Currently, the patients and families with the following conditions are being supported by the organization: urea cycle disorders (arginosuccinate lyase deficiency, carbamoyl phosphate synthetase [CPS] deficiency, ornithine transcarbamylase [OTC] deficiency, citrullinemia); organic acid disorders (methylmalonic aciduria [MMA]); amino acid disorders (phenylketonuria [PKU], maple syrup urine disease [MSUD], homocystinuria [HCY], tyrosinemia [TRY]); disorders of carbohydrate metabolism (glycogen storage disease, galactosemia [Gal]); lysosomal storage disease (mucopolysacchiradosis I [MPS I/Hurler/Hurler-Scheie/Scheie, mucopolysacchiradosis II [MPS II/Hunter syndrome], Sanfilippo syndrome, Morquio syndrome, Pompe disease, Gaucher disease, Battern disease, Fabry disease, Krabbe disease, Niemann–Pick disease, and Tay–Sachs disease); leukodystrophy (adrenoleukodystrophy [ALD]); and others (Charge syndrome, Wilson disease).

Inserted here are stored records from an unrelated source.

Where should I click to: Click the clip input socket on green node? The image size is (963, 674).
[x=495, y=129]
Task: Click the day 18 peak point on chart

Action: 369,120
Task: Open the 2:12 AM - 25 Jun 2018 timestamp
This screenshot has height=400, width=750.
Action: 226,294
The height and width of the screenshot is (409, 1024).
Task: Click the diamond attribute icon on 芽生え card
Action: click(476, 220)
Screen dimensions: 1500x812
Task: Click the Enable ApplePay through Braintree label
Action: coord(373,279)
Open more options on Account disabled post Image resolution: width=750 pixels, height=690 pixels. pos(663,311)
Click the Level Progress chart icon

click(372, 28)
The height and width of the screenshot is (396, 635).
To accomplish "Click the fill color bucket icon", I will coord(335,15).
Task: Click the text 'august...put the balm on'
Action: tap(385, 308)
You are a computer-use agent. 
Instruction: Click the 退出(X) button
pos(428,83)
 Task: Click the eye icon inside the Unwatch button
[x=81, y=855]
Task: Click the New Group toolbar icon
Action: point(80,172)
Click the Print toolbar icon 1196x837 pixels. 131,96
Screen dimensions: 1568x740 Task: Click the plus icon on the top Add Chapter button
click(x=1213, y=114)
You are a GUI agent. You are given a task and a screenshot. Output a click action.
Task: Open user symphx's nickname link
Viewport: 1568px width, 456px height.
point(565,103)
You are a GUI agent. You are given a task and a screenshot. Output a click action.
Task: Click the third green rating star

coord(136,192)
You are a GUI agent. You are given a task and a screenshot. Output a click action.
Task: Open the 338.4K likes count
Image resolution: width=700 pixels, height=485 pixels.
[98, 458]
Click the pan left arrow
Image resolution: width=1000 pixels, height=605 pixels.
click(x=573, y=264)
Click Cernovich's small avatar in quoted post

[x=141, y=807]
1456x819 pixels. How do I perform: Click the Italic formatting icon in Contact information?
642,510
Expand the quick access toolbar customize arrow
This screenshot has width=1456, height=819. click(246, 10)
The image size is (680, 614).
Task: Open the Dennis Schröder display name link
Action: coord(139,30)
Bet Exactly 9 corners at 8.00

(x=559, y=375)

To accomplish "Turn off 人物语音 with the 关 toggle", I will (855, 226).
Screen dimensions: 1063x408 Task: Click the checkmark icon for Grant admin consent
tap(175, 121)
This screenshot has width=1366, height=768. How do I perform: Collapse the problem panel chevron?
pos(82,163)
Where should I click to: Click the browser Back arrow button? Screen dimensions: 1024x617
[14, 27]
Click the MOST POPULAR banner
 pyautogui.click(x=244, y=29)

Balikatang Thalassemia is a non-stock, non-profit, non-political corporation founded in 1995 with a main objective of providing medical assistance, education, and counselling to patients with thalassemia, their parents, and loved ones.
Conclusion
Being a developing middle-income country, the Philippines is faced with the challenge of providing healthcare for all Filipinos. Although one of the most active countries in Southeast Asia with regard to genetics, the country still has a shortage of geneticists and genetic counsellors. Difficulties exist for continued research and integration of healthcare services into the public health system. Geographical, cultural and financial barriers must be hurdled by the country in order to realize this goal. However, despite these shortcomings, the IHG-NIH views a promising future for medical genetics in the country, with the help of the government and support of the community.
Acknowledgments
The authors would like to thank Dr. Rommel Sales, Dr. Ma-Am Joy Tumulak and Dr. Kathryn Ty for their assistance in the collection of data and preparation of the manuscript. The survey was supported by (1) the European Commission’s Joint Research Centre “Institute for Health and Consumer Protection,” Ispra, Italy; (2) the Department of Human Genetics, Hannover Medical School, Hannover, Germany; and (3) the Unit of Women’s Health Research, Medical School, Westfälische Wilhelms-Universität Münster, Münster, Germany.
Conflict of interest
The authors declare that they have no conflict of interest with the sponsors of the research.